I’m no expert, but for me, the problem is in my head, it stems from the anxiety I always get before uttering a word. The fear that I will stutter is the ultimate fear of all and although I hate to admit it that’s the one I fear the most. So at times, silence is better.
Funny right? You avoid doing something out of the fear that you won’t do it right and more often than not that same leads you to do it wrong after all.
What’s even funnier than that is I am talkative. I can talk for days, no joke.
Some people, who I consider lucky (they may disagree), have sat through over two hours of me rambling on and on about politics and the unknown future of technology. With passion and determination, I can bring forward an argument with an introduction, full structure and perfect conclusion, but that only happens with those I’ll call the ‘good people’.
The ‘good people’ are those that know me, they may not know me perfectly well, but there is a level of acquaintance there. They know my story, they know about my slight speech impediment. They know, and because they know, I’m at complete peace when I make my statements. There’s no fear, there’s no contemplation, there’s no one to impress. If I stutter with the ‘good people’, it’s no biggy, I can just chill out and carry on…
But then there are the ‘not so good people’. They’ve done nothing wrong, I’m the one with the problem. With the ‘not so good people’, I can’t even get my name out, my own name.. how can that be difficult?
On the bad days, I’d rather not raise my hand in the lecture theatre when I have a doubt or even know the answer to the question. Public speaking just freaks me out sometimes.

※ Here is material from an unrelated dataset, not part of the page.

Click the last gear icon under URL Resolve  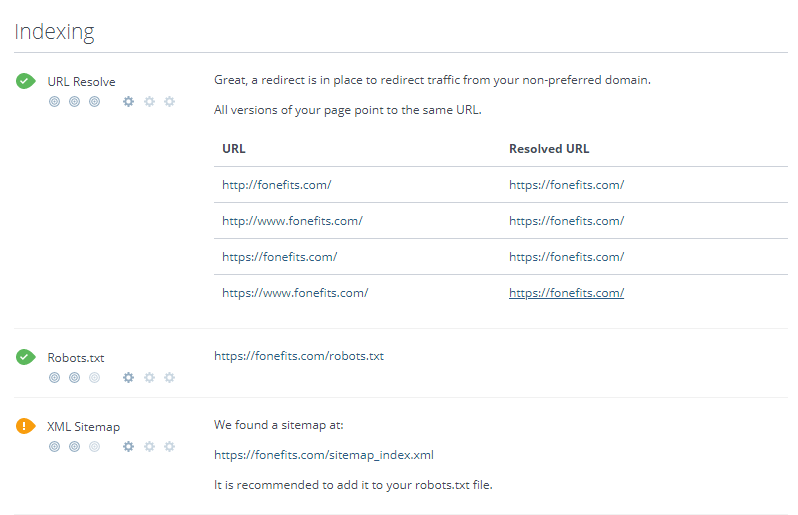coord(169,101)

Part of the ‘not so good people’ include that guy I really like but always got super weird around. Not sure I can blame the stutter alone for that though, you can probably guess but I’m sure there were other feeling and reasons behind that.

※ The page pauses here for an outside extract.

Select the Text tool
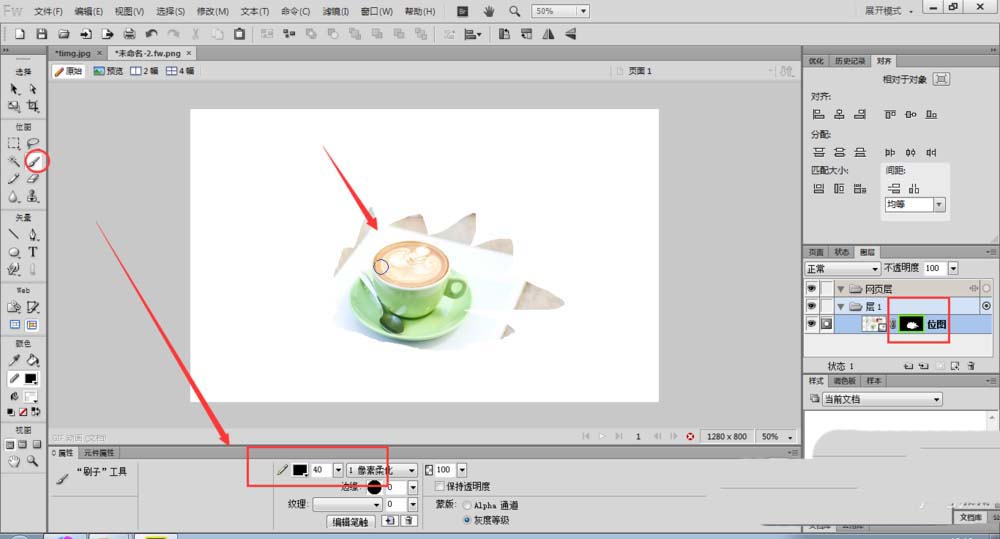The width and height of the screenshot is (1000, 539). point(33,252)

Jokes aside it’s horrible and that clip reminded me I wasn’t alone.
Over the years of experiences and attempted speech therapy, I definitely got better, a lot better than before and I have learnt to do some things that surely make a difference for me.
- Like Steve said, staying away from certain words that start with certain letters is not the answer and although therapists recommend it, I’m not sure it really helped, at all. It is not that I can’t say the word, I can, just not in that particular moment. Whenever that happens to me, I try to trick my mind into thinking I’m going to say something, but then I force myself to say something else. I’m not sure, but for some reason that usually works great for me.
- Taking time to answer doesn’t necessarily help me though because the anxiety I already have only has more time to build and build and if it’s one of them days, I eventually just say nothing in the end unless I really have to.
- Being prompted to speak in class is a whole different ballgame, that works in my favour at times as I usually don’t have time to think and just have to speak immediately. Sometimes it doesn’t though and those are the moments I dread.
- Allowing myself to breathe made a major difference in my speech after therapists told me I wasn’t doing it properly. I used to rush, trying to say all I wanted to at once and that was never a good idea. Pausing, breathing, relaxing, those were great things I had to learn and adopt in my speech that probably made the most influential change.
- The fear of making a fool out of my self is usually why I make a fool of myself. If I wasn’t afraid of the stutter, I think, I probably wouldn’t anymore. So my last, but hardest advice would be to try to block it out. Silence your mind and allow yourself space for mistakes. I’m being completely hypocritical in saying that because that is the advice I struggle to follow the most. At the back of my mind, when I’m talking to people, I’m constantly thinking about it, the stutter, what I sound like, how it would look. If only I could block that out I am a 100% sure that things would change for the better but until then I’ll keep trying.